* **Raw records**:
_____
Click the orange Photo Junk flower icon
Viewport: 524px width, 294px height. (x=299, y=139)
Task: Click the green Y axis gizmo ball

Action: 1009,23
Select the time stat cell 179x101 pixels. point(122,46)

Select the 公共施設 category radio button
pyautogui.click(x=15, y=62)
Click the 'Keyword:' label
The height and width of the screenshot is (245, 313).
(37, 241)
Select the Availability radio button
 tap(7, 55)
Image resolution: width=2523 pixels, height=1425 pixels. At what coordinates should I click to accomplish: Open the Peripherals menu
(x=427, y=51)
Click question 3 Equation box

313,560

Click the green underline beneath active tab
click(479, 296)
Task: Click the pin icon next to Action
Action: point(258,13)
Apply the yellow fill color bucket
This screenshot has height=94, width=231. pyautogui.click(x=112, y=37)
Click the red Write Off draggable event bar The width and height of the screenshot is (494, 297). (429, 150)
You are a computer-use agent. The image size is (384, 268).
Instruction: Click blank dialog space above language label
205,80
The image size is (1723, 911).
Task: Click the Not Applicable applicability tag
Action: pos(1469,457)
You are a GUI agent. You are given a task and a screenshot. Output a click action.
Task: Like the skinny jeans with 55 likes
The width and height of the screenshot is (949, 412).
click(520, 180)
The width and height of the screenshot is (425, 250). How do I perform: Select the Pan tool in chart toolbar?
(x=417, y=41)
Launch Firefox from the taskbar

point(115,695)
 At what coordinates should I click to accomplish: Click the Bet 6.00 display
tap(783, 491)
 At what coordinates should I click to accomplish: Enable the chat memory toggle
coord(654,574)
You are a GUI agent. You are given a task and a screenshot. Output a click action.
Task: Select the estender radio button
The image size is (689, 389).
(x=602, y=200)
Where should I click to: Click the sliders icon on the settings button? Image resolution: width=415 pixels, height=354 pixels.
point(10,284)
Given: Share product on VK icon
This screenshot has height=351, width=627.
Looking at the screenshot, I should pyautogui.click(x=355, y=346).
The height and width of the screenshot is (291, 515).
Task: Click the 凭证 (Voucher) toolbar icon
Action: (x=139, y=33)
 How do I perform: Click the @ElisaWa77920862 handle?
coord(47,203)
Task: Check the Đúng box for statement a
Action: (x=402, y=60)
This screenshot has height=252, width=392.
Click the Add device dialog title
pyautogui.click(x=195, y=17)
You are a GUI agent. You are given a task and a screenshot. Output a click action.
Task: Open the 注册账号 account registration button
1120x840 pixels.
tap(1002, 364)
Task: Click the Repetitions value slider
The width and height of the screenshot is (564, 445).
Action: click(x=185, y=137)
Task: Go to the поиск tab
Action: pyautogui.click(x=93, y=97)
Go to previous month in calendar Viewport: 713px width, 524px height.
_____
* **Stated exercise**: Arrange everything in the records from the line containing "How do I perform: Click" down to the line containing "tap(1002, 364)", both of those lines included, as a numbered list with any blank lines left out.

* **Exercise output**:
1.  How do I perform: Click the @ElisaWa77920862 handle?
2. coord(47,203)
3. Task: Check the Đúng box for statement a
4. Action: (x=402, y=60)
5. This screenshot has height=252, width=392.
6. Click the Add device dialog title
7. pyautogui.click(x=195, y=17)
8. You are a GUI agent. You are given a task and a screenshot. Output a click action.
9. Task: Open the 注册账号 account registration button
10. 1120x840 pixels.
11. tap(1002, 364)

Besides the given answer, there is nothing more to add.